[REQUIRED WORK]
Your reply should consist solely of the lines from the one containing "Uncheck the yellow Picture Control checkbox" through the end of the data, restated word for word.

(Saved data entries)
• • • •
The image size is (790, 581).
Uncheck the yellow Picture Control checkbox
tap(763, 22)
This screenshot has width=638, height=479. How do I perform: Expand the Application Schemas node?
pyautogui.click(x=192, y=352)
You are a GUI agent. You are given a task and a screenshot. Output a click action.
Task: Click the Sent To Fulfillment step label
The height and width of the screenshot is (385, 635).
• • • •
[TASK OUTPUT]
Uncheck the yellow Picture Control checkbox
tap(763, 22)
This screenshot has width=638, height=479. How do I perform: Expand the Application Schemas node?
pyautogui.click(x=192, y=352)
You are a GUI agent. You are given a task and a screenshot. Output a click action.
Task: Click the Sent To Fulfillment step label
The height and width of the screenshot is (385, 635).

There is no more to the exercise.